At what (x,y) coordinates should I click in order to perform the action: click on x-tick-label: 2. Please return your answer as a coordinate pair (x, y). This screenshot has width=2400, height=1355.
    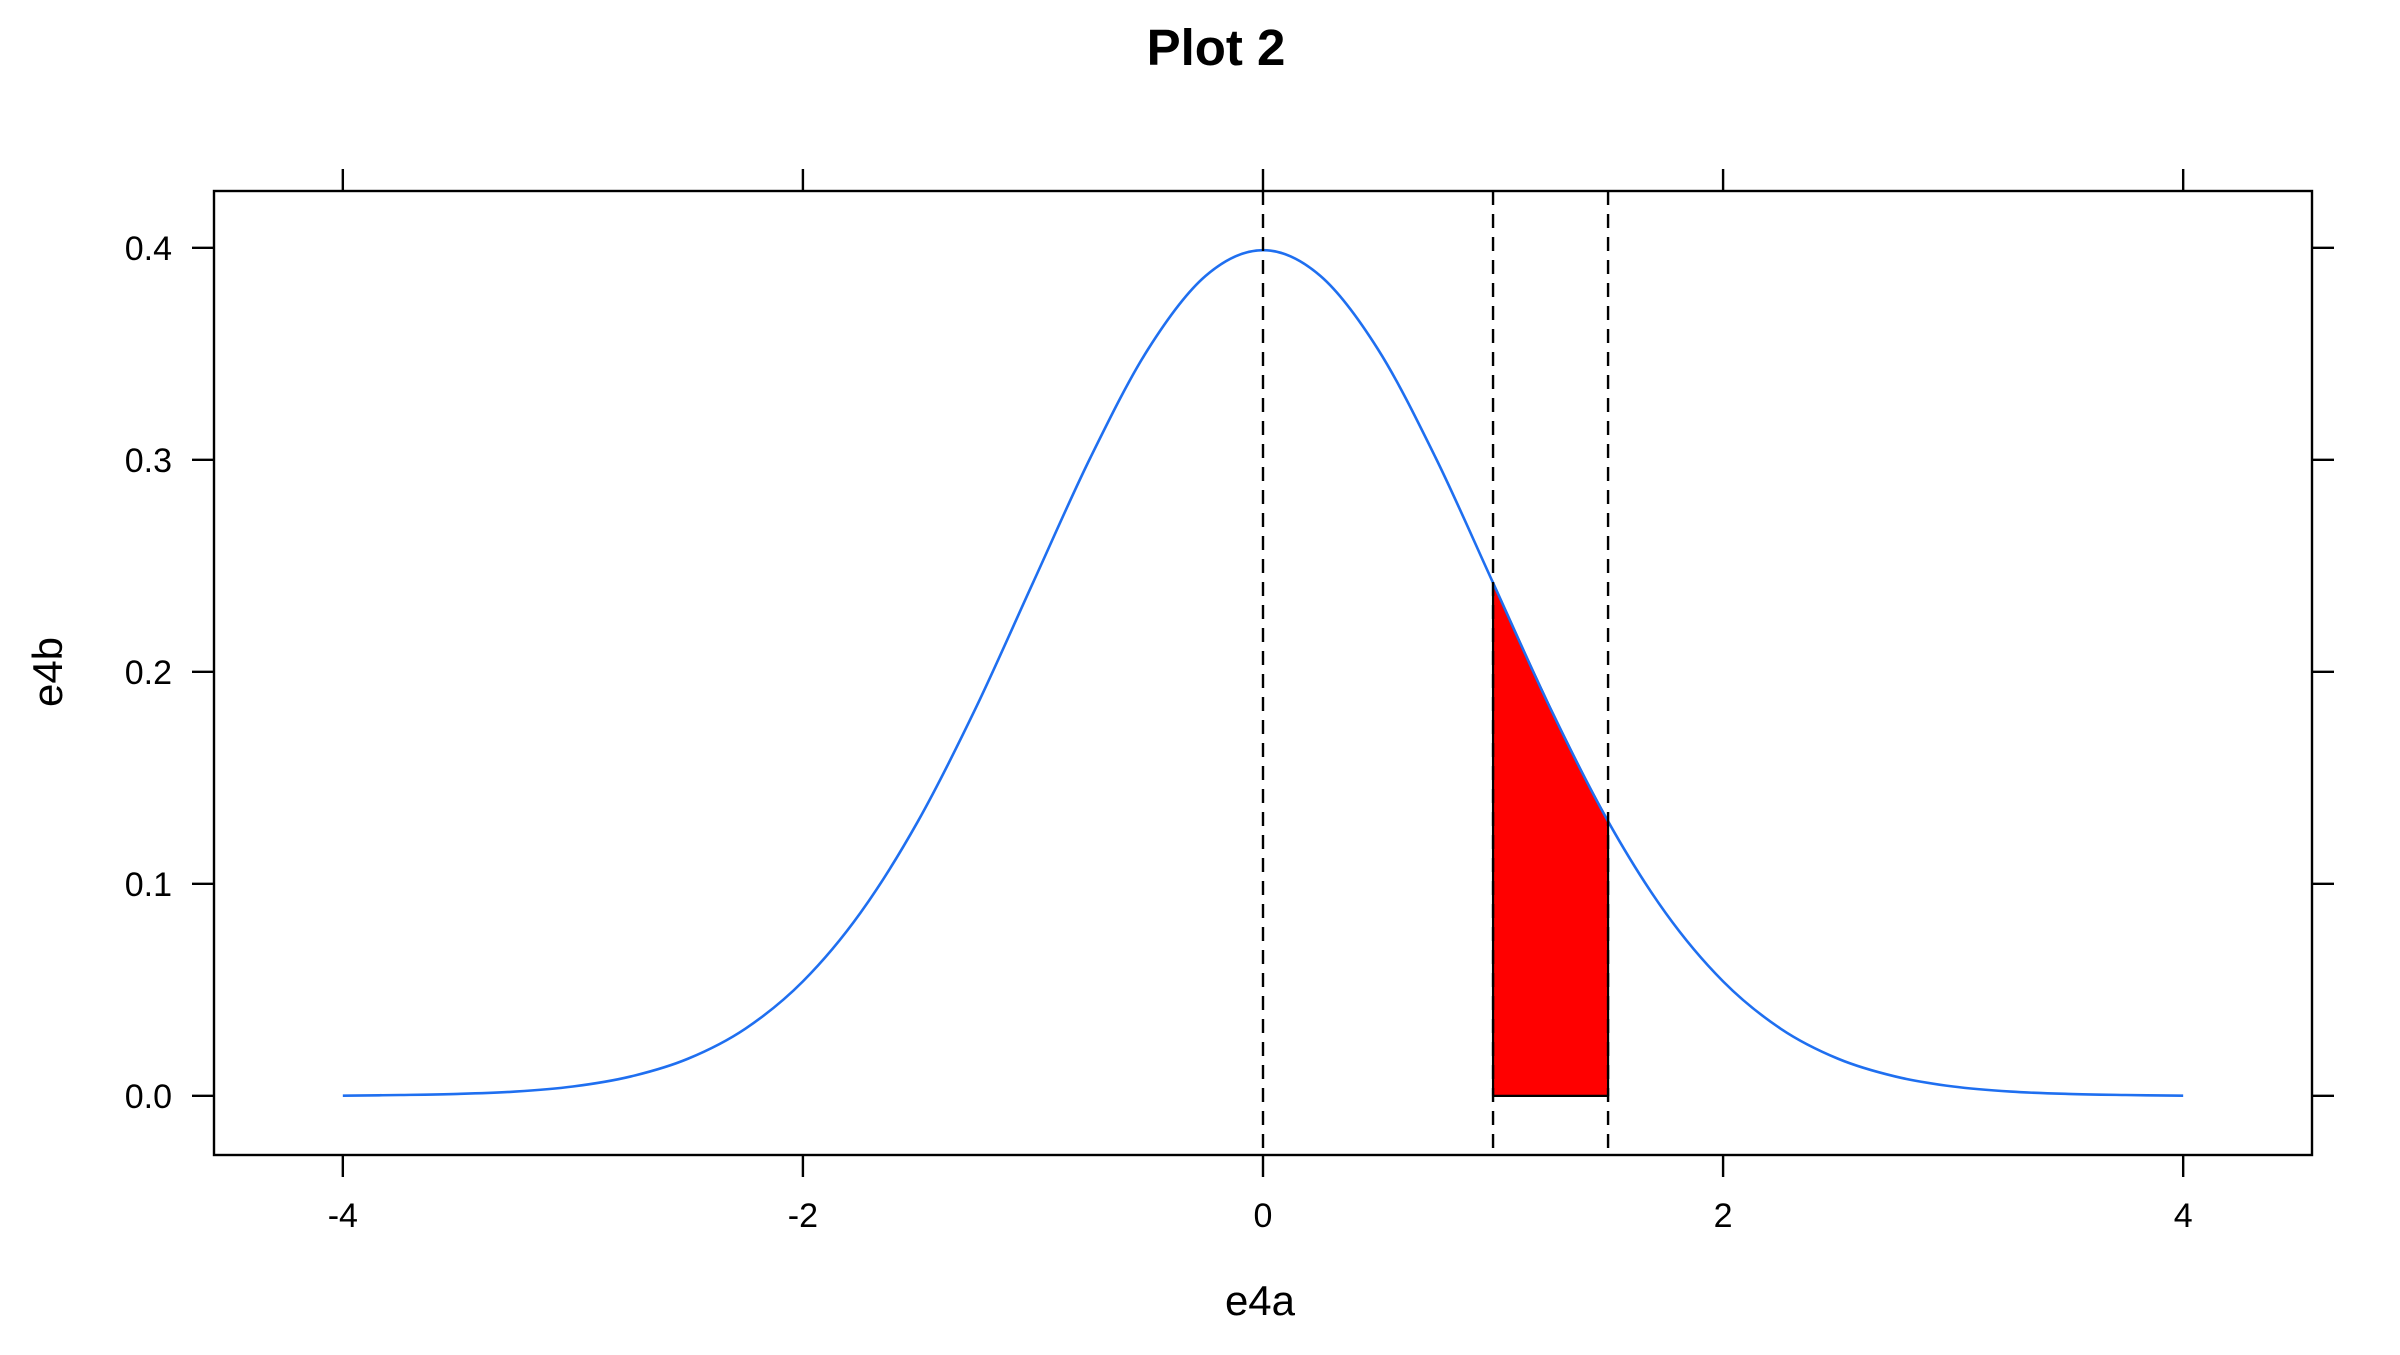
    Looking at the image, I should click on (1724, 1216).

...

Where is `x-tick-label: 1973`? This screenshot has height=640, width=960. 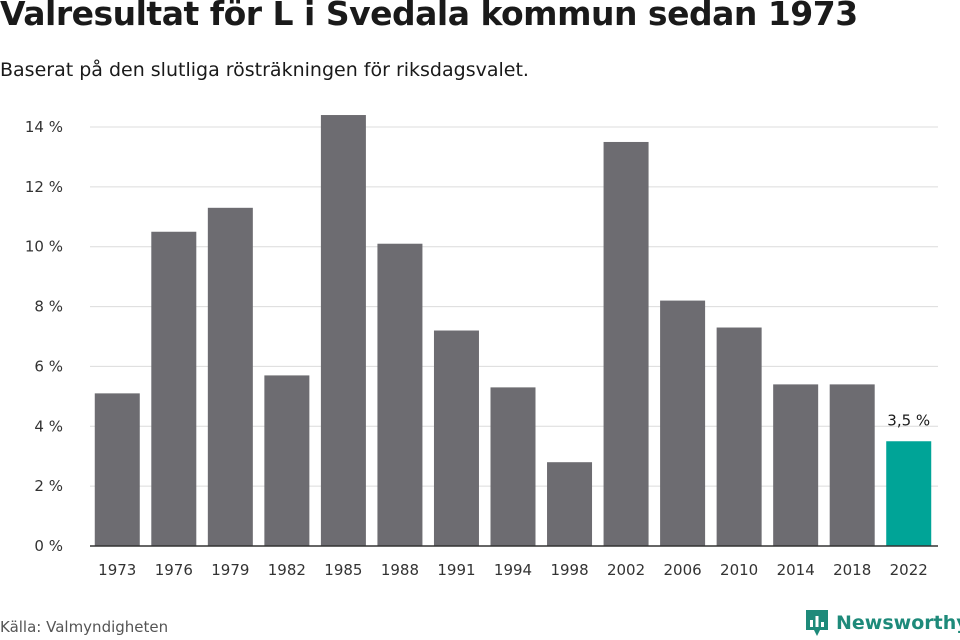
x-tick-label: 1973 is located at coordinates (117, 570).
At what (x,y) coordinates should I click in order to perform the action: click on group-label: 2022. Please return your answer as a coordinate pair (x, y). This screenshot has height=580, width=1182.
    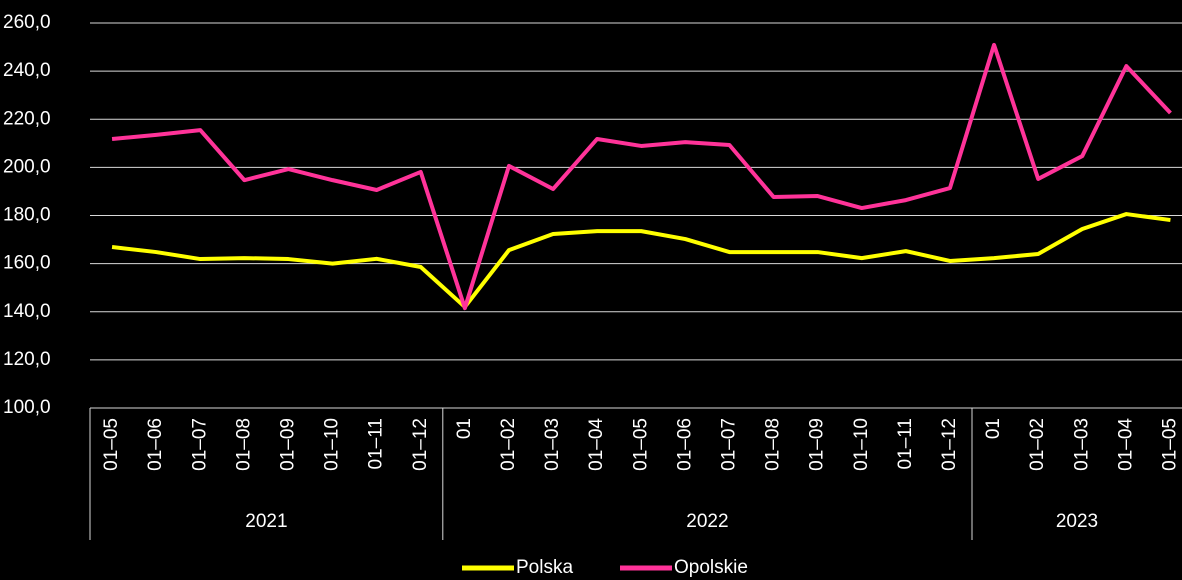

==

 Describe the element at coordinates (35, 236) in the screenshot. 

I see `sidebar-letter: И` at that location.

**Required action:**
Repeat word for word the part of the records that opens with the line containing "has width=2400, height=1355." and closes with the line containing "Looking at the", including both of those lines. Leave out the pictures.

**Response:**
At what (x,y) coordinates should I click in order to perform the action: click on x-tick-label: 2. Please return your answer as a coordinate pair (x, y). This screenshot has width=2400, height=1355.
    Looking at the image, I should click on (1724, 1216).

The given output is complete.